Exercise details: From the records below, repeat the part that opens with the line containing "Task: Click the bus stop icon above ایرانمهر" and closes with the line containing "Action: click(x=177, y=345)", replacing "Screen dimensions" with "Display size" and leaving everything else unchanged.

Supplied records:
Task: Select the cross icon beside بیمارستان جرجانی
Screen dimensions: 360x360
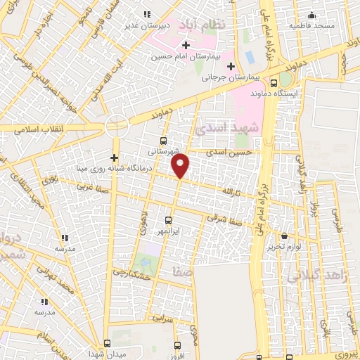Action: click(x=231, y=67)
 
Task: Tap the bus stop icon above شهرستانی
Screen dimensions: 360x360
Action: click(x=164, y=140)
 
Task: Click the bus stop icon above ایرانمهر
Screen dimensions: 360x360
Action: click(x=167, y=219)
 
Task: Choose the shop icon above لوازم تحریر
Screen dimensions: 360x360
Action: click(x=284, y=236)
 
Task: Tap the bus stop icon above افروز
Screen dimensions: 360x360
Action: click(x=177, y=345)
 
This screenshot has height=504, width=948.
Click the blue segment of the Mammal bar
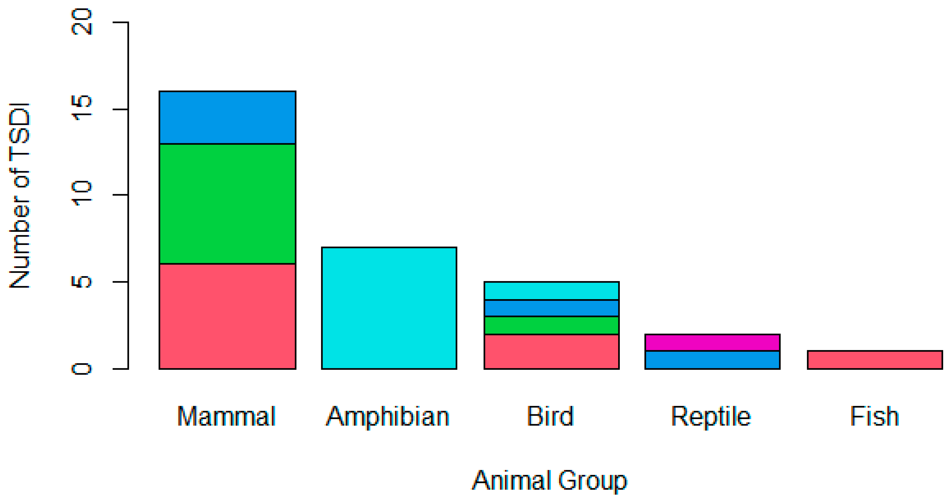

Task response:
Task: Click the bus stop icon above ایرانمهر
Display size: 360x360
Action: click(x=167, y=219)
 
Task: Choose the shop icon above لوازم تحریر
Display size: 360x360
Action: click(x=284, y=236)
 
Task: Tap the bus stop icon above افروز
Display size: 360x360
Action: click(x=177, y=345)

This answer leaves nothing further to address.